The Consensus
Five nodes need to agree on one value. Consensus protocols solve this with terms, votes, and quorums. Raft makes a leader responsible for log ordering. When the leader dies, nodes elect a new one. Split-brain happens when two nodes both think they’re leader. Quorum voting prevents it.
the problem
You have five servers. A client writes x = 5. All five servers need to agree that x = 5, in the same order, even if one of them crashes mid-write. That is the consensus problem.
It sounds simple until you consider: messages get delayed, reordered, or lost. Servers crash and restart. The network partitions, splitting your cluster in half. Each half thinks the other is dead.
Without consensus, each server might end up with a different value. Your database returns different answers depending on which server you ask. That is not a database. That is five databases pretending to be one.
the leader
Raft’s key insight: elect a single leader and funnel all writes through it. The leader decides the order of operations. Followers just replicate what the leader tells them.
This simplifies everything. There is no need to resolve conflicting writes from multiple servers. The leader is the single source of truth for ordering. If you want to write, talk to the leader. If you want to read (with strong consistency), talk to the leader.
Client -> Leader -> Followers
|
v
"x=5 is entry #47"The leader assigns each write a sequential log index. Followers apply entries in that order. Every node ends up with the same log.
terms and votes
What happens when the leader dies? The remaining nodes need to elect a new one. Raft uses terms, monotonically increasing logical clocks, to prevent two leaders in the same term.
Each term has at most one leader. When a follower’s heartbeat timer expires (no leader contact), it increments its term and becomes a candidate. It votes for itself and sends RequestVote RPCs to all other nodes.
Term 1: N3 is leader
Term 1: N3 crashes
Term 2: N1 starts election, votes for self
Term 2: N2, N4, N5 grant votes
Term 2: N1 becomes leader (4/5 votes, majority = 3)A node grants its vote to the first candidate it hears from in a given term. One vote per term per node. This guarantees at most one leader per term. If a node sees a higher term number, it immediately steps down to follower. No arguments, no negotiation.
log replication
Once elected, the leader accepts client requests and appends them to its log. It then sends AppendEntries RPCs to all followers with the new entries.

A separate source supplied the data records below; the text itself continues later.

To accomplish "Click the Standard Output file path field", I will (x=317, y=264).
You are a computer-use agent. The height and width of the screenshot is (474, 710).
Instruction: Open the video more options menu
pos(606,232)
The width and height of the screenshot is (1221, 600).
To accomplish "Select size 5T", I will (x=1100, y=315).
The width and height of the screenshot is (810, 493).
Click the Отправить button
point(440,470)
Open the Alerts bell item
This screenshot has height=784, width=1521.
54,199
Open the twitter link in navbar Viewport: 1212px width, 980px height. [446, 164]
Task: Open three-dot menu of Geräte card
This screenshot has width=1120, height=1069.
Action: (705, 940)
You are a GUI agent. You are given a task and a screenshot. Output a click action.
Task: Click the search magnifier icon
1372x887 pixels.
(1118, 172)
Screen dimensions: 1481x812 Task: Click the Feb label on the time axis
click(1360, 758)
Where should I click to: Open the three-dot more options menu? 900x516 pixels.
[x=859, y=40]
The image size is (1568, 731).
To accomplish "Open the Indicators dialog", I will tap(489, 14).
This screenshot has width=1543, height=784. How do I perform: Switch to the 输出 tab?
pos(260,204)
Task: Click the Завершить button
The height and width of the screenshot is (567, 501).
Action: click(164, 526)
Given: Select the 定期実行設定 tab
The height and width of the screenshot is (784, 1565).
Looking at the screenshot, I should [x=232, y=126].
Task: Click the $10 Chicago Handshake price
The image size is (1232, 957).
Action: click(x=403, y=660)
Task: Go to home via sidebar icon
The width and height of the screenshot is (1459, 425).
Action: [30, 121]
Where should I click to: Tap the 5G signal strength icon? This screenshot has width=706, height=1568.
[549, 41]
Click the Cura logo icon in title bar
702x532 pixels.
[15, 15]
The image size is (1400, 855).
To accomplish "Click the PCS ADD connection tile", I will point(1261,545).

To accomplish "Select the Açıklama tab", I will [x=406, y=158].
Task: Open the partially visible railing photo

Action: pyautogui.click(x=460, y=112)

When a majority of nodes (the quorum) have written the entry to their logs, the leader considers it committed. Committed entries are durable. They will survive any future leader election because the election restriction (below) guarantees the new leader has all committed entries.
Leader log: [1:x=5] [2:y=3]
Follower N1: [1:x=5] [2:y=3] ack
Follower N2: [1:x=5] [2:y=3] ack
Follower N4: [1:x=5] slow
Follower N5: [1:x=5] [2:y=3] ack
4/5 = quorum -> entry 2 committedSlow followers catch up. The leader retries AppendEntries until every follower’s log matches. If a follower has stale or divergent entries, the leader overwrites them. The leader’s log is always authoritative.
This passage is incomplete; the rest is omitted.